----- Supplied data -----

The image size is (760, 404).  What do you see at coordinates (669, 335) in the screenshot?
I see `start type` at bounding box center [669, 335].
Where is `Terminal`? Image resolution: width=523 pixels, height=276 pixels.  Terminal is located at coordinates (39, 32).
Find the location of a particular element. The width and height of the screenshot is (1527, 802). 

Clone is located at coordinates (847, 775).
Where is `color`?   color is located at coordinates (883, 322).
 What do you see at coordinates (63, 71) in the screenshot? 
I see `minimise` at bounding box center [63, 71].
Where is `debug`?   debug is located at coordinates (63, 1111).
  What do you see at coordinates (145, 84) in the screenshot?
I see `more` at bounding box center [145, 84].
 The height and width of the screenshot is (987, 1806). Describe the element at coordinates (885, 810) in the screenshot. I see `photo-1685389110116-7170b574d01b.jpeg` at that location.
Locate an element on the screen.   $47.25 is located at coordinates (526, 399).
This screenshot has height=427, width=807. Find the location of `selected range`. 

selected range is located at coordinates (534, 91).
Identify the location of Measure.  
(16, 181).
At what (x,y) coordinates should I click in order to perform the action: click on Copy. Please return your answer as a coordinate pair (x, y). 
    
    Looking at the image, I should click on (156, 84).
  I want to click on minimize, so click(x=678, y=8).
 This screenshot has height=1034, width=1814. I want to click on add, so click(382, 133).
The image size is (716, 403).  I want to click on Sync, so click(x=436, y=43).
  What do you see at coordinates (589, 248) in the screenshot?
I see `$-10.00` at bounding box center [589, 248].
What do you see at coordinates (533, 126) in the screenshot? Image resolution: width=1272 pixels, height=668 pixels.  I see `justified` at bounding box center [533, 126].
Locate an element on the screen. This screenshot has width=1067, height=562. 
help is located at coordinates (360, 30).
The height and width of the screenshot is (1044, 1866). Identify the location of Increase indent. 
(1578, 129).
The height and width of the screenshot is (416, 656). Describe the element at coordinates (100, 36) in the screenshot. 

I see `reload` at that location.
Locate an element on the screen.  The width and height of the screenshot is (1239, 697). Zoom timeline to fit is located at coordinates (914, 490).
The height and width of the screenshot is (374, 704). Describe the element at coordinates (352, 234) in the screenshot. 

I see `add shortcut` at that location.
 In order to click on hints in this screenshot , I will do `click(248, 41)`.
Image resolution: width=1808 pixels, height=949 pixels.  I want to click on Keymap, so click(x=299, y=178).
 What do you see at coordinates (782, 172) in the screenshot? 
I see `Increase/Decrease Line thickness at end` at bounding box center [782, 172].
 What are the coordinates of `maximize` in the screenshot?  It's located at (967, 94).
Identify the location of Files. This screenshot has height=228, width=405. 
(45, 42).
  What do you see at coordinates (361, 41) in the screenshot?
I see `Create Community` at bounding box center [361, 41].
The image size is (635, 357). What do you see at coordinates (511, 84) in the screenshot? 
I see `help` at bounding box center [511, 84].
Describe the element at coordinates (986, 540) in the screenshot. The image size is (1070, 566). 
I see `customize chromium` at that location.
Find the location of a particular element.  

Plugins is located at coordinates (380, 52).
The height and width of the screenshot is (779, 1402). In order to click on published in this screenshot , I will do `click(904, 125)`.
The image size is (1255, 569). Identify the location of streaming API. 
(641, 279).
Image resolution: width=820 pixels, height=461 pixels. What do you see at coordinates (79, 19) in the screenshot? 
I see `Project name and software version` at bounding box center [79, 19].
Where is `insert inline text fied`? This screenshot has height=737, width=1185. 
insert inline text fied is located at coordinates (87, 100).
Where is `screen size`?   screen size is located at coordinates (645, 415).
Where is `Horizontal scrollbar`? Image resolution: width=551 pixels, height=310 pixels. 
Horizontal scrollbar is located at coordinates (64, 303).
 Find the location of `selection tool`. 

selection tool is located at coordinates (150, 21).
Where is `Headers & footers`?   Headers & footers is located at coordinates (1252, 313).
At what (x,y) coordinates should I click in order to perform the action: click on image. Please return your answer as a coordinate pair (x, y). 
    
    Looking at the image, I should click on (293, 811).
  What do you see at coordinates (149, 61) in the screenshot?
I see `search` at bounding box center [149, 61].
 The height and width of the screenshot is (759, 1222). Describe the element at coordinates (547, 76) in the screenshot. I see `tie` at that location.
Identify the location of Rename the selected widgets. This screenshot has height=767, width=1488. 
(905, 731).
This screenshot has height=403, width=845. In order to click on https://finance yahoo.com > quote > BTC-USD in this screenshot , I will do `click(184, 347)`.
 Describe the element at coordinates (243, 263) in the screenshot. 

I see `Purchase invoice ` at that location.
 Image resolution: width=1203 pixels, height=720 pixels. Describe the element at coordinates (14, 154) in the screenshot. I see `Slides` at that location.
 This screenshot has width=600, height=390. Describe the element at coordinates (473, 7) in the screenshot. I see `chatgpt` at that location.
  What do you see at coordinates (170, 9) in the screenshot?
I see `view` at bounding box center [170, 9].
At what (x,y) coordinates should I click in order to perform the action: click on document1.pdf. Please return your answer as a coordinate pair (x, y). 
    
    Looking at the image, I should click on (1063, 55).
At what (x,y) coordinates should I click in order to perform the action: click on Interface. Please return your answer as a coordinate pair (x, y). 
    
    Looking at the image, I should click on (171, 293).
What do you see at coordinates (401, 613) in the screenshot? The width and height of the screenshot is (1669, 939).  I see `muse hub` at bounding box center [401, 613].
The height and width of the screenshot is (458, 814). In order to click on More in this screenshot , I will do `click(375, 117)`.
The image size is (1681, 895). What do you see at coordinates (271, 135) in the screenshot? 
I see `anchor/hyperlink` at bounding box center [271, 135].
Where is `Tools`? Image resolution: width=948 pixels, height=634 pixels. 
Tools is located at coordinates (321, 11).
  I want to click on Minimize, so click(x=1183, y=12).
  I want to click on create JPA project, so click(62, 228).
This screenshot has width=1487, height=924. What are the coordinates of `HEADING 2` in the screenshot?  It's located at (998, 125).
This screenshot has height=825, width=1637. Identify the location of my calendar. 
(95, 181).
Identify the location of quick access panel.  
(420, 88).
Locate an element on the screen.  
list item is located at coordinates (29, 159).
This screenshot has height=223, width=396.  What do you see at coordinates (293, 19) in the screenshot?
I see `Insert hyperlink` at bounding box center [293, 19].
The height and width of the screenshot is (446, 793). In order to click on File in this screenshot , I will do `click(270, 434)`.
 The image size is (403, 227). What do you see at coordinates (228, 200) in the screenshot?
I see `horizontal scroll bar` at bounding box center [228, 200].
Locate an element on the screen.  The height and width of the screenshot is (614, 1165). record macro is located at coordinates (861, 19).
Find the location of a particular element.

-----

> _Written instruction_
Rewrite the part of the listing that runs from its first line through the line containing "Looking at the image, I should click on (156, 84).", replacing "Measure" with "Ruler" and leaving everything else unchanged.

> _Solution to the exercise_
The image size is (760, 404).  What do you see at coordinates (669, 335) in the screenshot?
I see `start type` at bounding box center [669, 335].
Where is `Terminal`? Image resolution: width=523 pixels, height=276 pixels.  Terminal is located at coordinates (39, 32).
Find the location of a particular element. The width and height of the screenshot is (1527, 802). 

Clone is located at coordinates (847, 775).
Where is `color`?   color is located at coordinates (883, 322).
 What do you see at coordinates (63, 71) in the screenshot? 
I see `minimise` at bounding box center [63, 71].
Where is `debug`?   debug is located at coordinates (63, 1111).
  What do you see at coordinates (145, 84) in the screenshot?
I see `more` at bounding box center [145, 84].
 The height and width of the screenshot is (987, 1806). Describe the element at coordinates (885, 810) in the screenshot. I see `photo-1685389110116-7170b574d01b.jpeg` at that location.
Locate an element on the screen.   $47.25 is located at coordinates (526, 399).
This screenshot has height=427, width=807. Find the location of `selected range`. 

selected range is located at coordinates (534, 91).
Identify the location of Ruler.  
(16, 181).
At what (x,y) coordinates should I click in order to perform the action: click on Copy. Please return your answer as a coordinate pair (x, y). 
    
    Looking at the image, I should click on (156, 84).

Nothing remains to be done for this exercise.